After I lift, I take one moment as I am putting on my shoes to take a deep breath and say thank you to my body for taking me through my workout. It makes a difference.
Your body may not have told you this, but talking nice to it matters.
Lesson #3: Let Your Guard Down
I started by paying more attention to it at the gym. I found I definitely favor my left side sometimes. I don’t push through with the same strength on my left side, especially with my arm and shoulder.
And it isn’t that I can’t. It’s something that I must have started doing in response to an injury, and it simply became a bad habit.
Offering equal opportunity to all parts of my body has been a game changer in my workouts. Using that “guarded” strength has not only made me able to lift more, it also has me concentrating on what I can do, rather than what I think I can’t do.
What about you? Is there something you are protecting or guarding? When you notice asymmetry in strength at the gym, are you favoring a side you perceive as weaker?

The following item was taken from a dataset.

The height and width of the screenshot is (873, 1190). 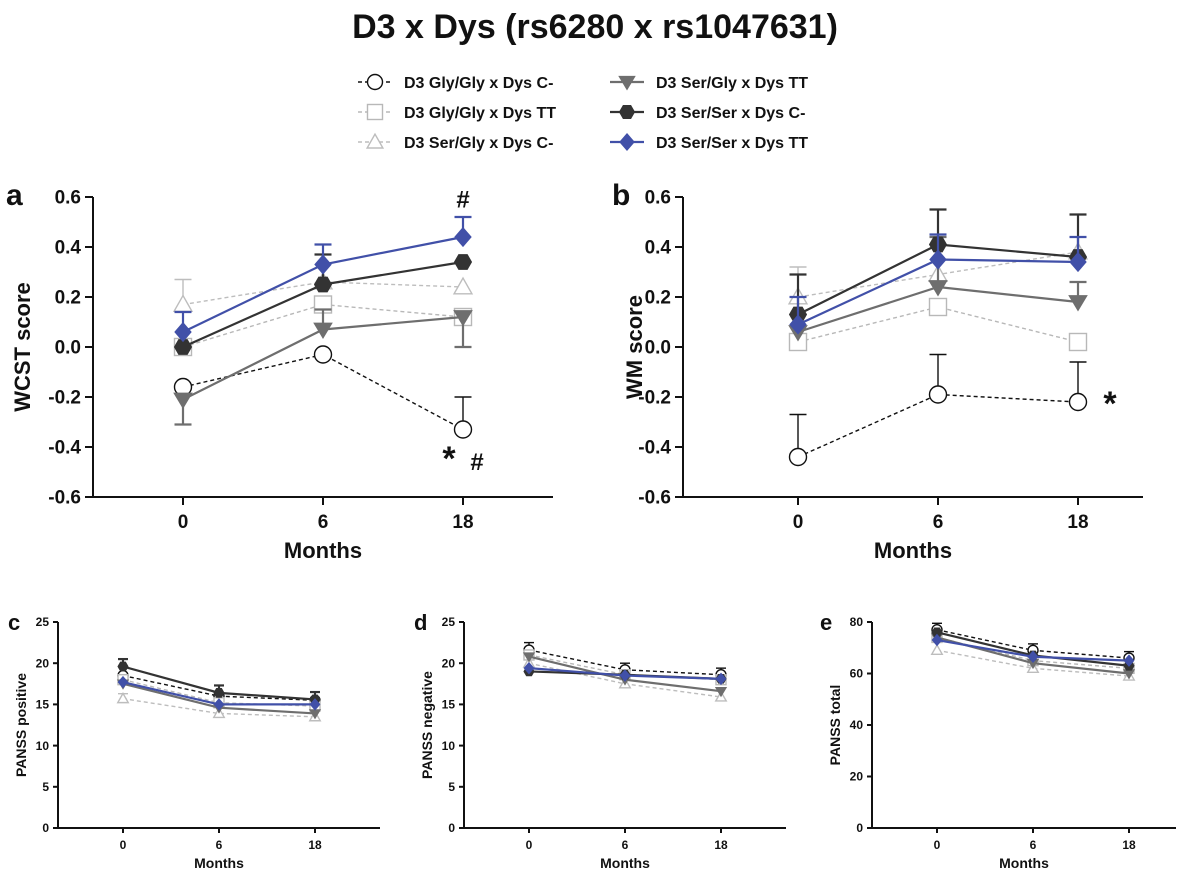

When you let your guard down, and let go of over-protecting, this opens up space for more strength, more success.
If I am guarding my left side, what else am I guarding? My right brain? Could letting my guard down on my left side help with creativity?
And I’m left-handed – does this mean I am guarding who I really am? (I know. I went there. But it’s something to think about.)
Ask yourself, is the way you handle physical pain the way you handle everything? Do you listen to your body’s pain messages to you in the same way you listen to your partner or your child or your co-worker? (You wouldn’t ignore them if they were talking to you, right?)
I’ve taken away many good exercises from physical therapy. But it wasn’t until I learned to include my brain in the mix (it’s connected – I Googled it) that I learned how much my thoughts and attitude make a difference.
Our conscious thoughts make their way into the subconscious, and what we tell ourselves makes a physical difference in our body’s ability to heal and to be strong.
So tell your body something awesome.
Here’s a great tip: Treat your body like it is someone’s body who is important to you. Would you tell your aging grandmother not to try to be stronger? Would you tell your child to forget all about that pain in her knee? Your body deserves the same respect.